Зашел очередной офицер: – Кто-нибудь помнит, кто был в экипаже
девятой машины?

Из-за соседнего столика откликнулся офицер: – Я на восьмой шел.
С девятой все погибли. Там наш прапорщик рулил. Кого ему дали,
не знаю. Спроси моих солдат. Они ведь одним этапом сюда прибыли,
может, они знают, кто на девятую попал?

Мы доели и пошли в свой вагон.

Водка еще оставалась, поэтому решено было продолжить вечер. Пока
мы перекусывали и болтали о разных отвлеченных вещах, в вагон
вломился солдат: – Товарищ капитан,– обратился он к старшему.–
Там в темноте кто-то идет по полю.

Мы выскочили из вагончика и подбежали к пулеметному гнезду.

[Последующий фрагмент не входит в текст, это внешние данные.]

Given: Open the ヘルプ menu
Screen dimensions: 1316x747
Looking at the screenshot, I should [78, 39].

Обложенная
мешками огневая точка стояла на пригорке и как бы нависала над
полем. На другой стороне стоял лес. Там сидели боевики. Все прислушались
и явственно услышали скрип снега. Но кромешная тьма все надежно
скрывала.

– Здесь капитан российской армии! – Громко заговорил офицер в
сторону поля.– Кто идет?

– Рядовой третьей роты! – Донеслось из темноты.

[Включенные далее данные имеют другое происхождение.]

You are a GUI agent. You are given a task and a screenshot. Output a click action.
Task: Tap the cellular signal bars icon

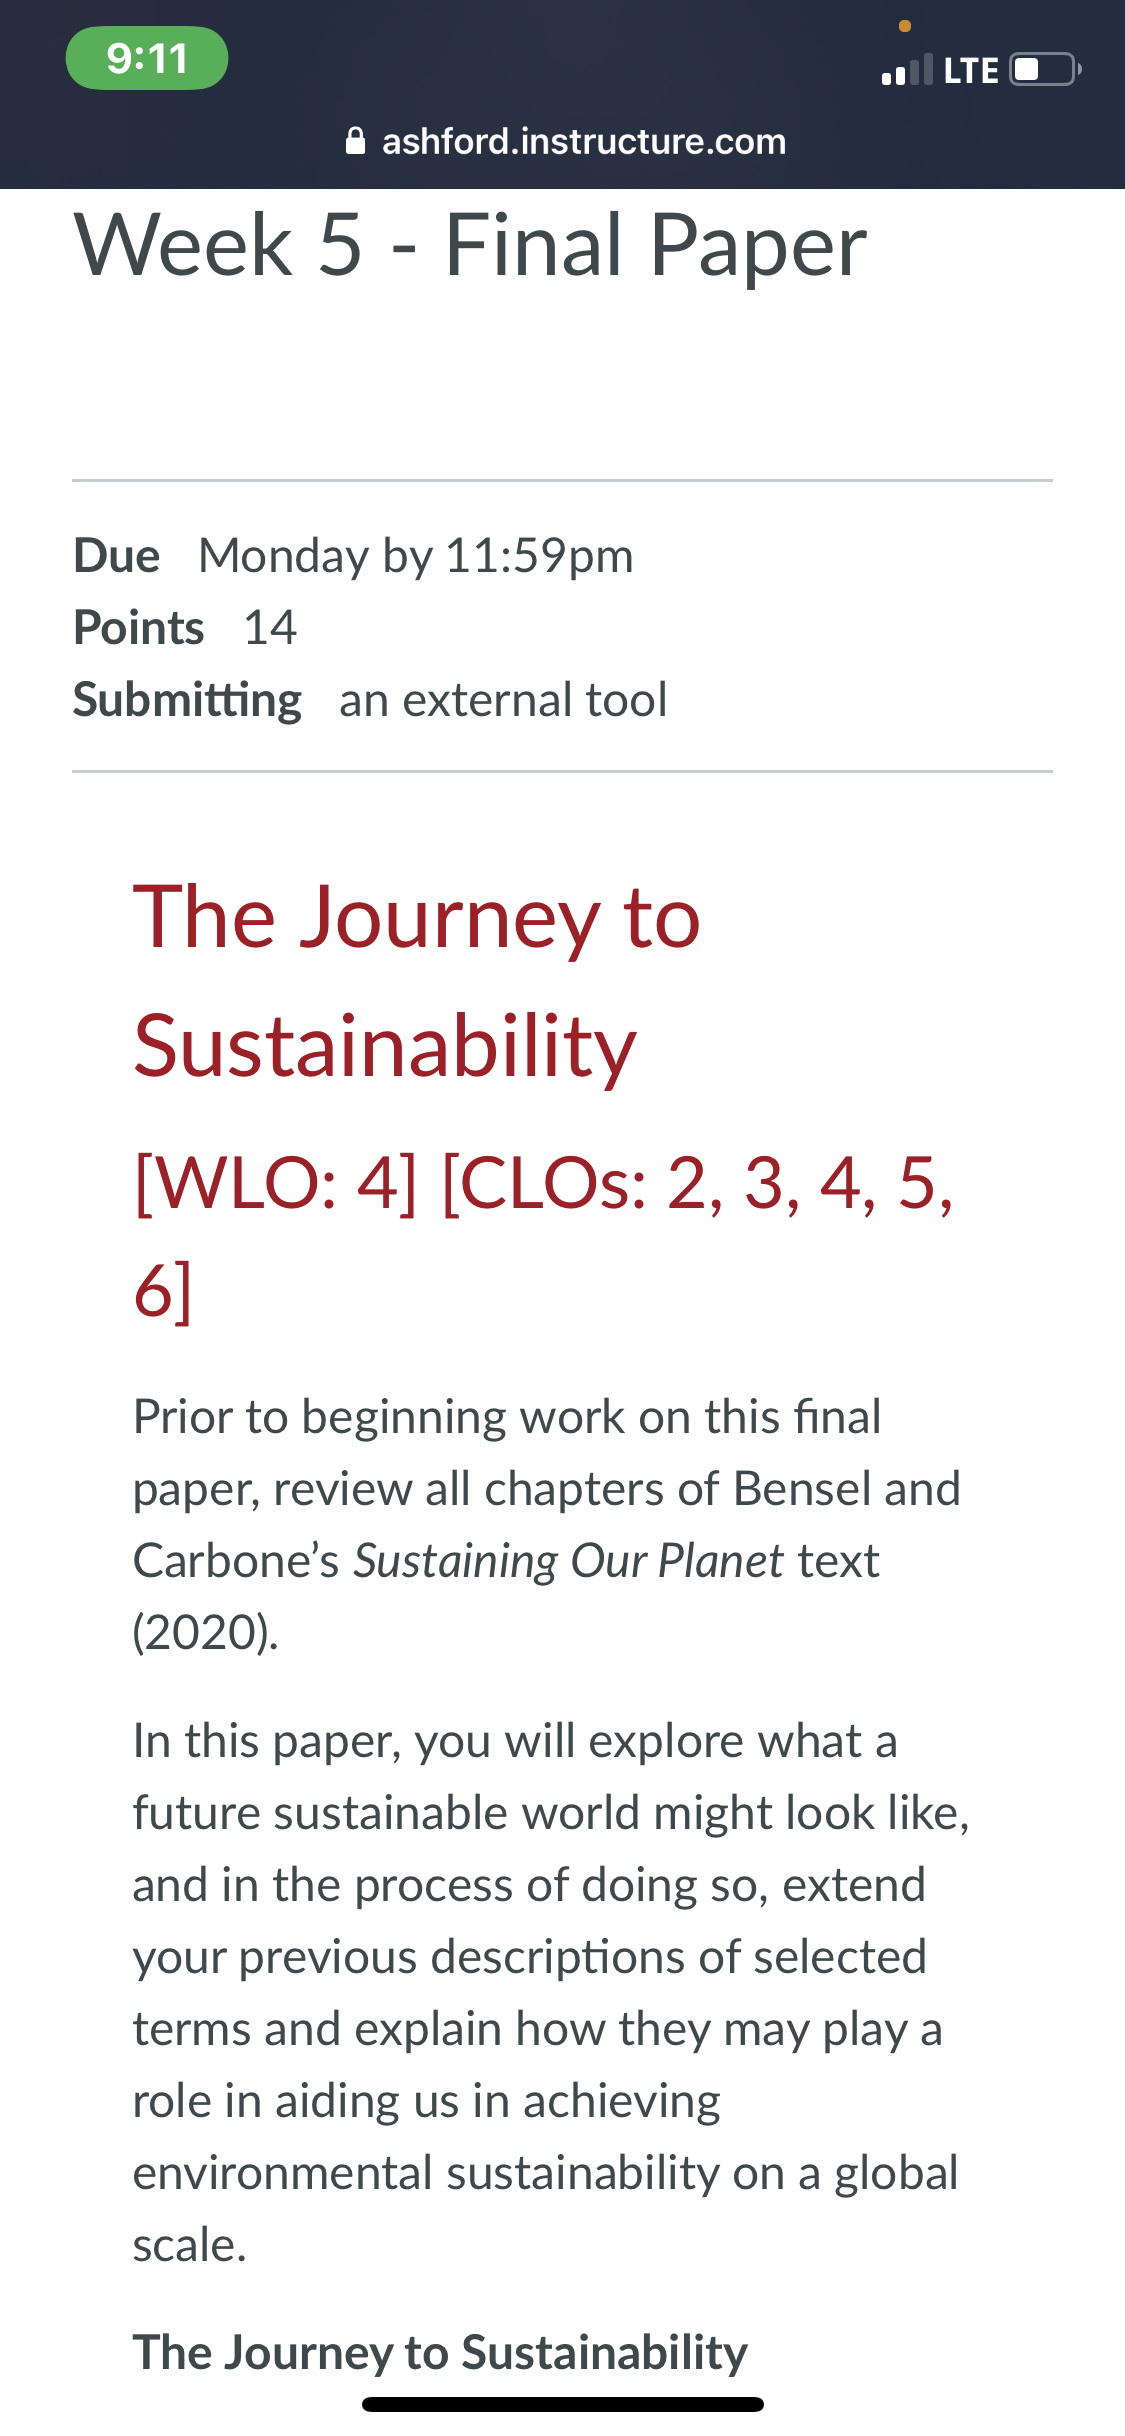[907, 69]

– Рядовой, ко мне! – По-уставному жестко скомандовал капитан.

Послышался учащенный скрип снега. Насколько позволяла глубина,
безвестный рядовой быстро подошел к пулеметному гнезду и уставился
вверх. Мы еле различали его фигуру.

– Ты чё там, боец, охуел? –Сспросил капитан, позабыв всякий устав.–
Ты куда прешься?

– Нам приказали.

– Кто?

– Лейтенант, командир взвода.

– Чего-о-о?! Так ты там еще не один, что ли?

– Никак нет, товарищ лейтенант приказал нашему взводу прочесать
это лесок,– рядовой указал варежкой на противоположную сторону
поляны.

– Вы там совсем охуели! – Вскипел капитан.– Бегом к своим, я приказываю
всем немедленно отойти назад, в расположение части. Там боевики,
бля! Подохнуть захотели? Немедленно назад.

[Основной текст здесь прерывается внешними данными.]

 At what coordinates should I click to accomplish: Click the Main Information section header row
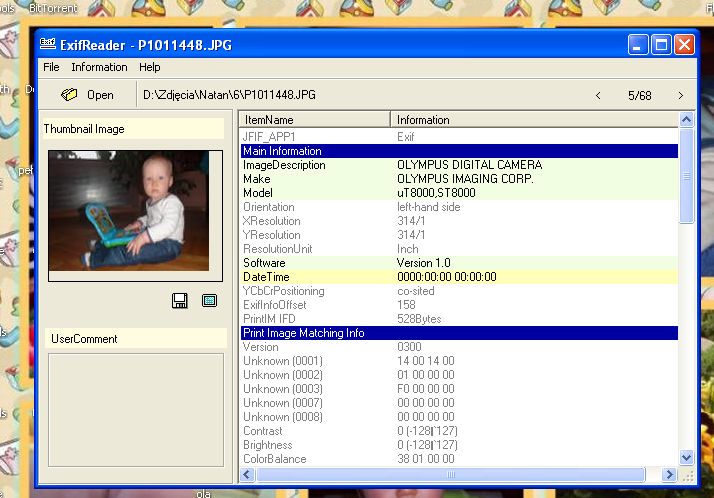pyautogui.click(x=459, y=151)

Рядовой козырнул и побежал во тьму. Офицеры возбужденно переговаривались,
выясняя фамилию идиота-лейтенанта. Неожиданно над полем взлетела
осветительная ракета. Боец за пулеметом машинально передернул
затвор. По полю, как на ладони, утопая в снегу, двигалась в сторону
леса цепочка солдат. Тотчас со стороны леса по ним ударили автоматные
и пулеметные очереди.

– Огонь! – Заорал капитан.

Наш пулемет ударил длинными очередями по лесу, стараясь заткнуть
боевиков. Соседние огневые точки федералов также немедленно вступили
в перестрелку. Люди на поле попадали и начали отползать. Интенсивность
и густота стрельбы у них над головой была такая, что они даже
не могли отстреливаться. По полю, вперемешку с матом, в обе стороны
летали многочисленные ниточки трассеров.

Несмотря на то, что уже почти вся боевая линия федералов ощерилась
огнем, боевики не собирались так просто отпускать шедшие к ним
жертвы.

– БМП сюда! Быстро! – Скомандовал капитан.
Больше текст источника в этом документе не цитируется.